Extracted data entries
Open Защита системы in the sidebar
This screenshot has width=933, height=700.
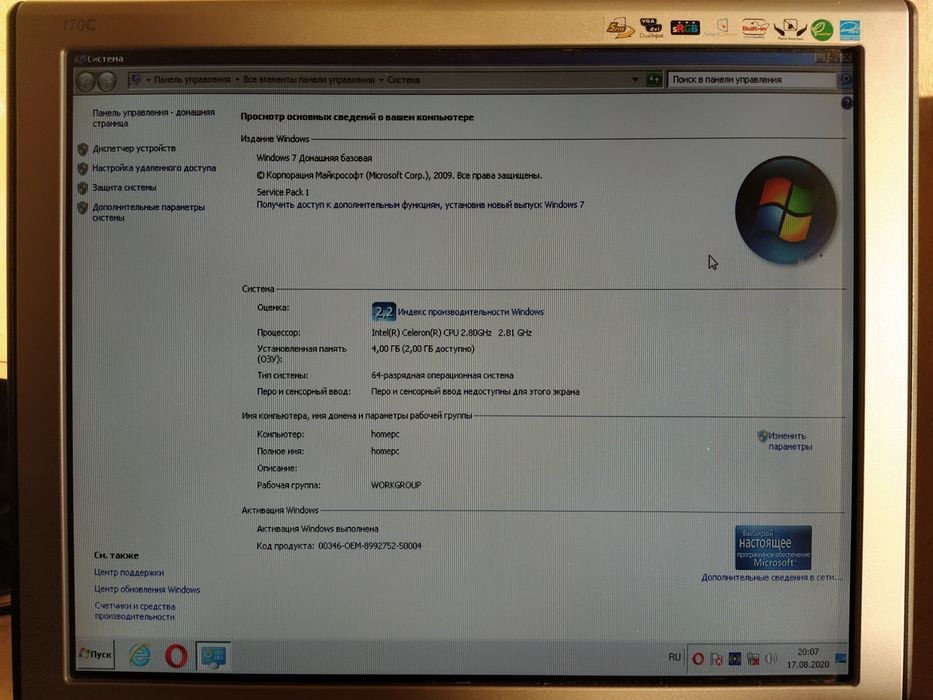pyautogui.click(x=124, y=188)
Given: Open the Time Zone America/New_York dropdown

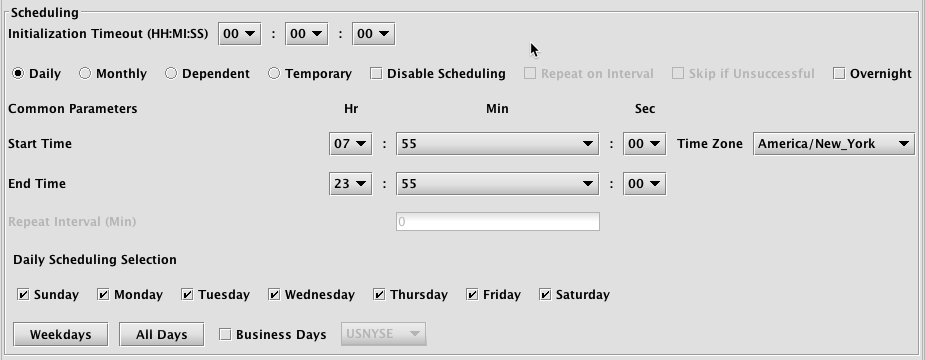Looking at the screenshot, I should click(x=834, y=144).
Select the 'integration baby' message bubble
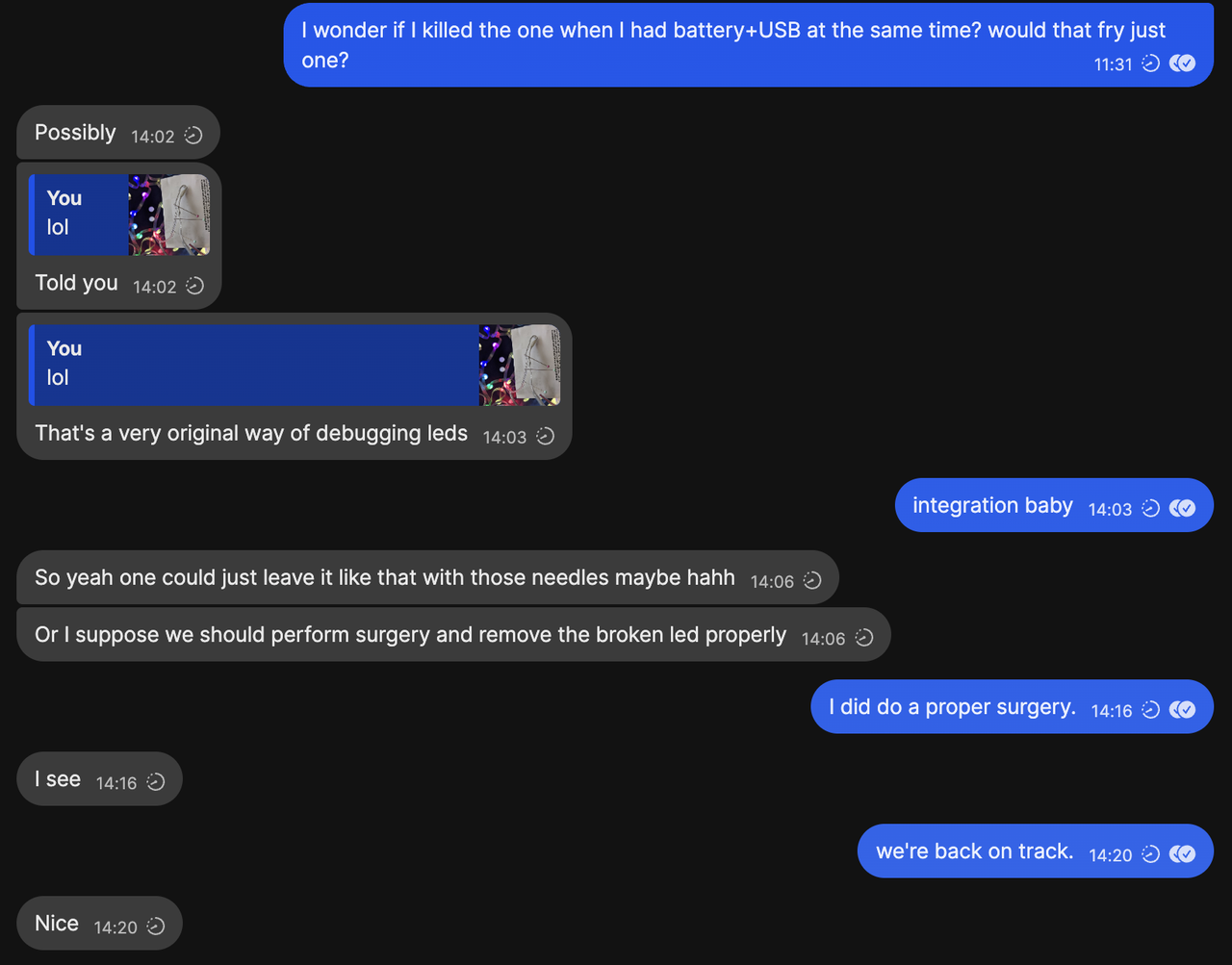Screen dimensions: 1232x965 coord(1054,505)
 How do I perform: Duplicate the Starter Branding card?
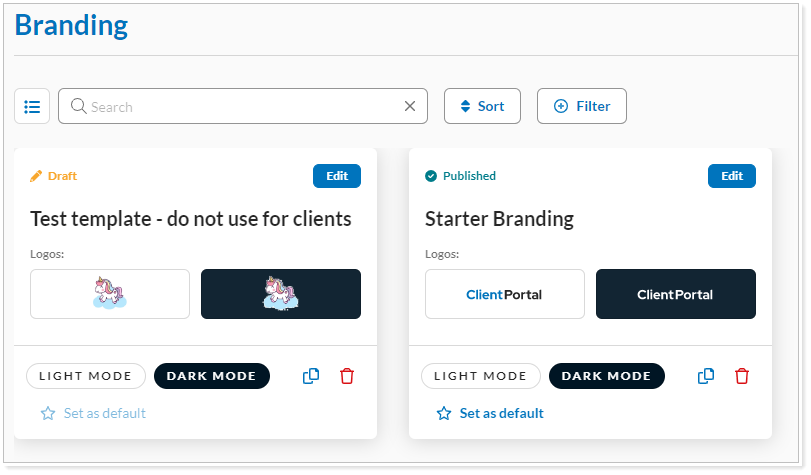(x=706, y=376)
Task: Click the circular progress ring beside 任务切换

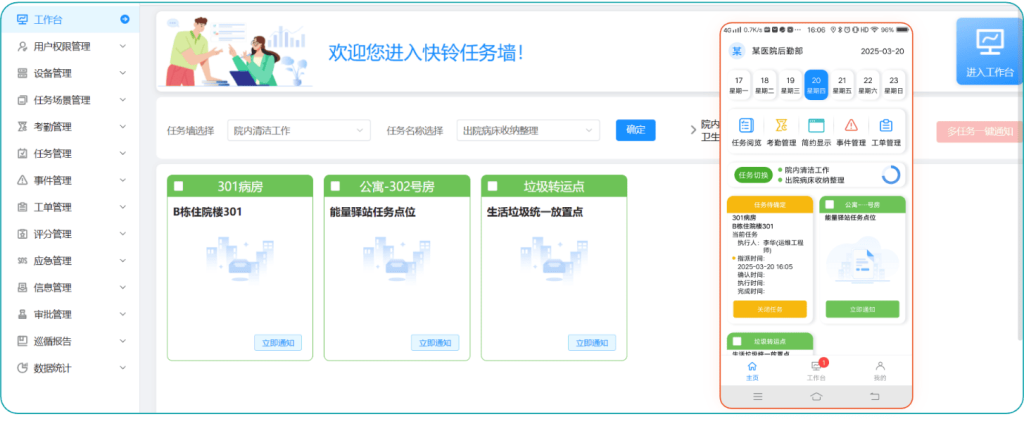Action: 891,175
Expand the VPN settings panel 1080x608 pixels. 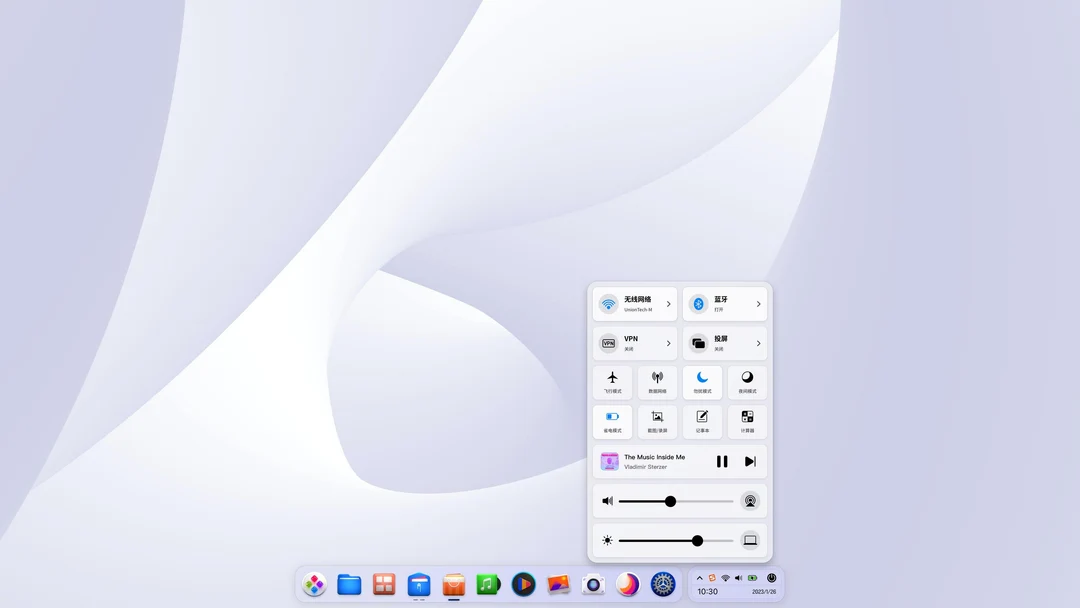(667, 343)
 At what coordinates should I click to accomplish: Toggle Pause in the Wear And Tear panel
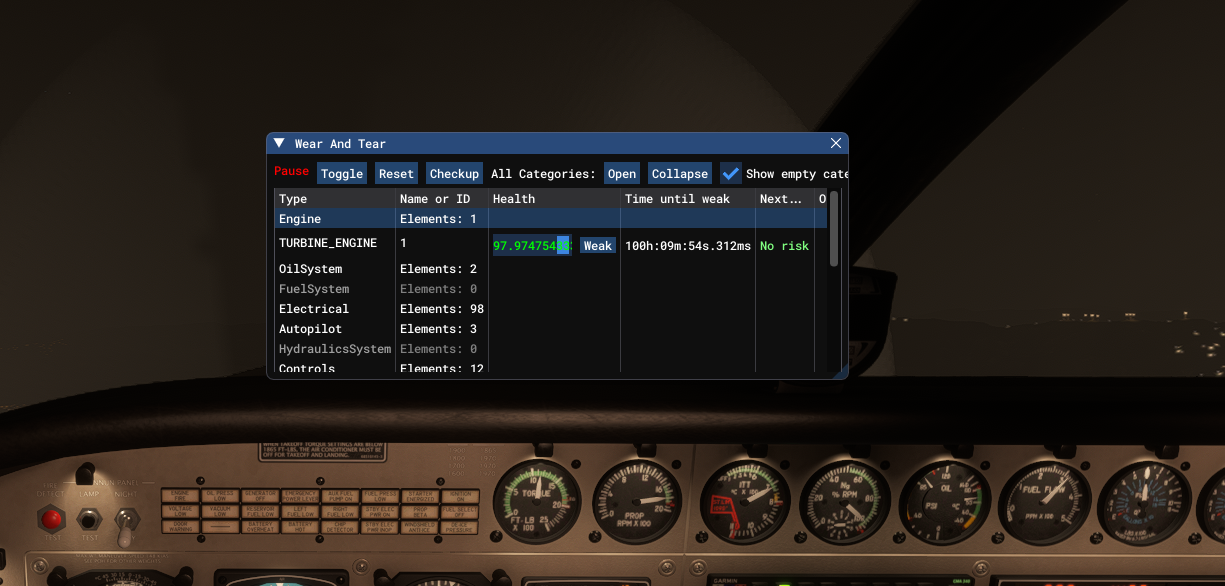291,171
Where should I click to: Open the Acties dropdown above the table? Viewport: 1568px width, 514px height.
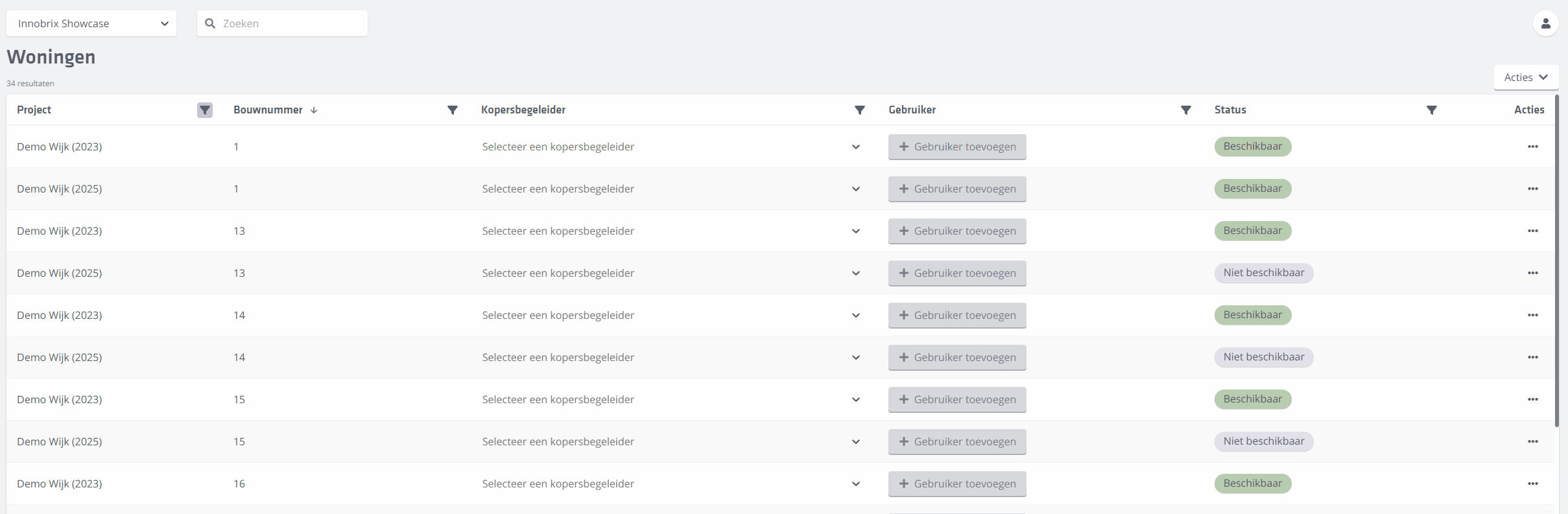[x=1525, y=78]
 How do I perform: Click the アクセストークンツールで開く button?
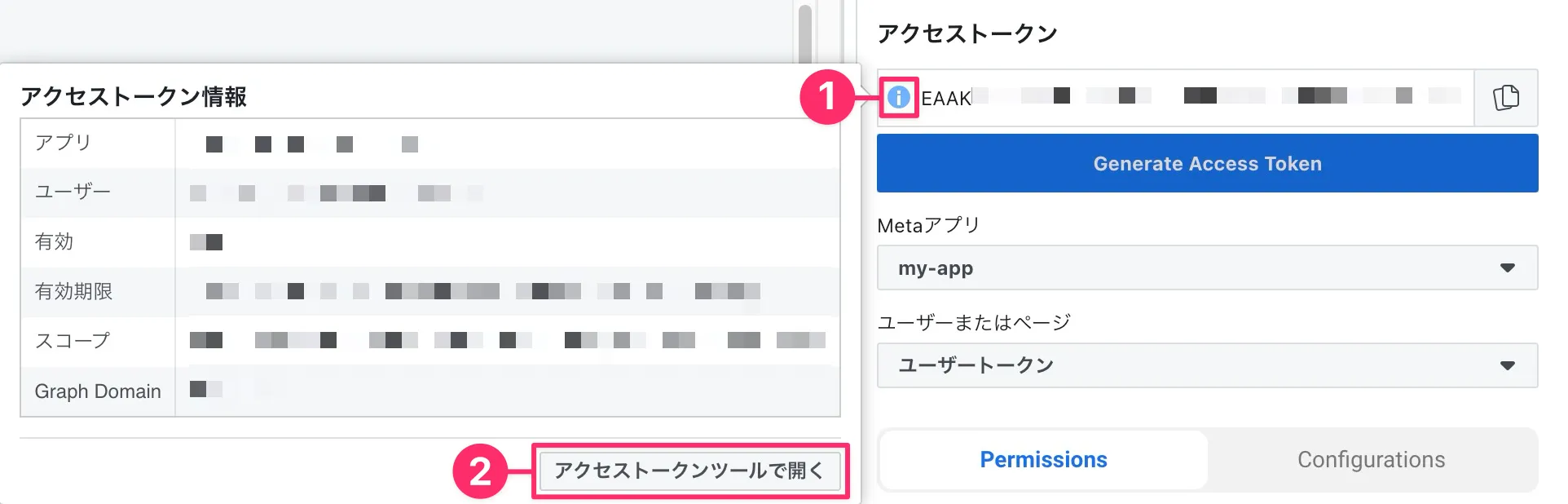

» **Task statement**
Leave the pictures out, then output exactly the lines from the "Where should I" line through the end of the records above, and no others.

» **The answer**
Where should I click to: Open the Acties dropdown above the table? Viewport: 1568px width, 514px height.
[x=1525, y=78]
 How do I perform: Click the アクセストークンツールで開く button?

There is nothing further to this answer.